I liked this op-ed in the New York Times on "locovores."

Stephen Landsburg comments on his blog. (I highly recommend both the blog as two of his books: The Big Questions and The Armchair Economist.)

Landsburg's point is very valid and to often ignored. The Soivet Union collapsed because planners can't get enough information to decide who should get what, where and when. Prices, miraculously, do the work of the planner fantastically. They are signals that tell let everyone make individuals choices and when those choices get added up in the market, everyone gets what they want--with a few exceptions.

Exception one is that if people don't make smart choices then they aren't going to get what they want. That sounds stupid to say but its the basis for a ton of experiments in behavioral economics exploring why and when people make bad choices.

Exception two is when the prices don't reflect the real cost of something. For example, the price of gasoline doesn't reflect the cost (externality) of pollution to everyone who likes clean air.

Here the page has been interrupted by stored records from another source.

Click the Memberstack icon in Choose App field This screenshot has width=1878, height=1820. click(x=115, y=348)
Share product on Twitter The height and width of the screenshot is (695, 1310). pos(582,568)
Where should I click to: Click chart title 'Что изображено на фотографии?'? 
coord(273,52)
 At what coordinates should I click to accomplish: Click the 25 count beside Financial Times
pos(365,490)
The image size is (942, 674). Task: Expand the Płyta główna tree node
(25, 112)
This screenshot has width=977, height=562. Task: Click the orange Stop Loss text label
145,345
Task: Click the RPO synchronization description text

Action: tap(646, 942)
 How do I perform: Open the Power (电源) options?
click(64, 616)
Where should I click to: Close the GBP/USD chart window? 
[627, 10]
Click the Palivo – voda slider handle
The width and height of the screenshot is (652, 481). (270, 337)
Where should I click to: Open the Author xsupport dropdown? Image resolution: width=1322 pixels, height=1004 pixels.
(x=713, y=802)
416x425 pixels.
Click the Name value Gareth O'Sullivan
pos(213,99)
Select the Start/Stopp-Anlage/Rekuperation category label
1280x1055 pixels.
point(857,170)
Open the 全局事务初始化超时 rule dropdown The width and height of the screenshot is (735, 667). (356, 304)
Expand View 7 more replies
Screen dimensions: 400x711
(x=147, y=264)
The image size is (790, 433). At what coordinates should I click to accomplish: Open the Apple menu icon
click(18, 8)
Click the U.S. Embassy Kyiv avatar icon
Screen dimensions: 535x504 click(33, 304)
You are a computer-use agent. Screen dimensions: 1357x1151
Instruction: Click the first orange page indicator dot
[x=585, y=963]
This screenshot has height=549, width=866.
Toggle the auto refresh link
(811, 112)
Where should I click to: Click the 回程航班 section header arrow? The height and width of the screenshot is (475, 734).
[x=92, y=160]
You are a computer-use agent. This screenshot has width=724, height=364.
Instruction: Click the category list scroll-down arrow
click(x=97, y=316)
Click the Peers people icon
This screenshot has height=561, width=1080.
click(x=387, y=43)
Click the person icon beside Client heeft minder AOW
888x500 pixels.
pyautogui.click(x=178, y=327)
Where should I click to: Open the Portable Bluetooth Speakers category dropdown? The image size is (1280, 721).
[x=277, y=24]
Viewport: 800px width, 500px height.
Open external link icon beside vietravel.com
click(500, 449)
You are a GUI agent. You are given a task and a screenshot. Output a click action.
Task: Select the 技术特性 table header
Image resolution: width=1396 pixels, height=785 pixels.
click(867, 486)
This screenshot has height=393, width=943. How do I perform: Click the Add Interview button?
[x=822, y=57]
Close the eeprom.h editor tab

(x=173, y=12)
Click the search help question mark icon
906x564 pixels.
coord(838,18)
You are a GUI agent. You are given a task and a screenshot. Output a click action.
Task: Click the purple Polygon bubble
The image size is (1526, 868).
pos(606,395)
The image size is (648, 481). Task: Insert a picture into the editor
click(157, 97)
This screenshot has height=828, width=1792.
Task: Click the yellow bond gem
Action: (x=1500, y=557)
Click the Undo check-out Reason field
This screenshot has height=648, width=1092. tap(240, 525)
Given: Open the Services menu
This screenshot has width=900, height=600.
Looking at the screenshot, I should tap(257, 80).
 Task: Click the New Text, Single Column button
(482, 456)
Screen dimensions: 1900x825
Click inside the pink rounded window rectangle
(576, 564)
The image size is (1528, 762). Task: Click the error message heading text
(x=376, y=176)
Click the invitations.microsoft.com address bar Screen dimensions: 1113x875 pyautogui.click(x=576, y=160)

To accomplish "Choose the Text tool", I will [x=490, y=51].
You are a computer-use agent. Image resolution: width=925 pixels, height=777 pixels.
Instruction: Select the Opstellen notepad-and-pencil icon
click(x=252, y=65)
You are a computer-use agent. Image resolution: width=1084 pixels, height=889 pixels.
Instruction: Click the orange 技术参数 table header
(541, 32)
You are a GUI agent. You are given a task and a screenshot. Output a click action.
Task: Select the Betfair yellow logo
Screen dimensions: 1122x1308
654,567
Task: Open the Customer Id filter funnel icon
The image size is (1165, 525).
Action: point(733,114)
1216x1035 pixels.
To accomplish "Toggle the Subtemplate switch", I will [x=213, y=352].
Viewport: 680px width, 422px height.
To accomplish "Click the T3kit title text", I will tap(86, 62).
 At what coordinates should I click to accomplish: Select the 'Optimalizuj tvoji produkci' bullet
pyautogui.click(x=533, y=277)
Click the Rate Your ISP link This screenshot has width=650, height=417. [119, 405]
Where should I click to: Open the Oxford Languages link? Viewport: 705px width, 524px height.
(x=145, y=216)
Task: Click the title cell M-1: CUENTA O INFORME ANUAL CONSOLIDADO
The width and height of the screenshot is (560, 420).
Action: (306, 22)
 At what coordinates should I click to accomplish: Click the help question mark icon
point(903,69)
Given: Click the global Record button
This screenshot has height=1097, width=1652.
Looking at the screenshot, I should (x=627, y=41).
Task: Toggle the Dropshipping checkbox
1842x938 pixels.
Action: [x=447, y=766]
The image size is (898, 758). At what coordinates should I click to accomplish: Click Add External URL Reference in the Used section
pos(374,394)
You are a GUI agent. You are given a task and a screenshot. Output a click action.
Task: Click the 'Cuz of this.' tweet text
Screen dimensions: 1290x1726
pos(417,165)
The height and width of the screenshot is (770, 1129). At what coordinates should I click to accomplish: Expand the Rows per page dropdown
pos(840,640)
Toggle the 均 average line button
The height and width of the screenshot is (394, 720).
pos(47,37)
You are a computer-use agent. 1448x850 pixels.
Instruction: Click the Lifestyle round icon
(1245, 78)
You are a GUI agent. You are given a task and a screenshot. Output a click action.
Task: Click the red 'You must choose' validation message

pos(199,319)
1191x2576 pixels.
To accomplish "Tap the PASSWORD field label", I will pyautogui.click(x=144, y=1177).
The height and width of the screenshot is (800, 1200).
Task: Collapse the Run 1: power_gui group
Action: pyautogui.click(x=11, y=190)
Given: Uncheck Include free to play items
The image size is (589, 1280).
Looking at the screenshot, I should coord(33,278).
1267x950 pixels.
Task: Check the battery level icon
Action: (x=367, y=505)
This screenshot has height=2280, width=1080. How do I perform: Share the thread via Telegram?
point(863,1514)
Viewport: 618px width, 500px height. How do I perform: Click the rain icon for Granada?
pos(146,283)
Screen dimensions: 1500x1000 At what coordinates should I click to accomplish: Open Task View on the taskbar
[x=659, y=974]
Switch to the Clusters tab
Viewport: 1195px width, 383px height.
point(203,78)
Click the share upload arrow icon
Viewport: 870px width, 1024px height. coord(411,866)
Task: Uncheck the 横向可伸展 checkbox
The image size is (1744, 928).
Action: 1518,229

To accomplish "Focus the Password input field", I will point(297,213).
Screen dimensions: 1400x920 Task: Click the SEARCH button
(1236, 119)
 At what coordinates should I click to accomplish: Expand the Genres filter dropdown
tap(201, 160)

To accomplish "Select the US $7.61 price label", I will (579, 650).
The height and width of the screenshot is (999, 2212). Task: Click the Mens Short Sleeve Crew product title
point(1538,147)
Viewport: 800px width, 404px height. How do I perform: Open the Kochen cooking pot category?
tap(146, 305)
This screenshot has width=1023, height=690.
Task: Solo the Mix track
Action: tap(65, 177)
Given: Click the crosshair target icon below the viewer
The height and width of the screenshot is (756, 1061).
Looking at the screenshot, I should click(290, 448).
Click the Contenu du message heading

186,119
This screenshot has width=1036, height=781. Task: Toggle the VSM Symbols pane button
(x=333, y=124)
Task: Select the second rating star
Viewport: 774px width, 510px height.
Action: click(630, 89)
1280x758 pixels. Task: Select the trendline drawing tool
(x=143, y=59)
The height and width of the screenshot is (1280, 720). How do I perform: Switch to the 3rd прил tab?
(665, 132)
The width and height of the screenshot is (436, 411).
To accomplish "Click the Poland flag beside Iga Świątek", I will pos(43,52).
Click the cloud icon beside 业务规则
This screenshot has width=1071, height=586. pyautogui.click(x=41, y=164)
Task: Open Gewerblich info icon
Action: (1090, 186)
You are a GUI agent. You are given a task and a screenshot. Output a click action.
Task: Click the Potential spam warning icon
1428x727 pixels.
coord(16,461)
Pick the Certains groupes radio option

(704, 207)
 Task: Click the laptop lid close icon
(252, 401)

So I disagree with Landsburg that prices are good signals in this case. The price of food doesn't capture the externalities from energy use because there is no carbon tax, so in a way it makes sense to try to "correct" the prices for energy use. That said, my guess is that Landsburg and I would agree locovores (and the op-ed author) don't approach that calculation properly because they don't even attempt to weight the costs of global warming against the happiness from consumption.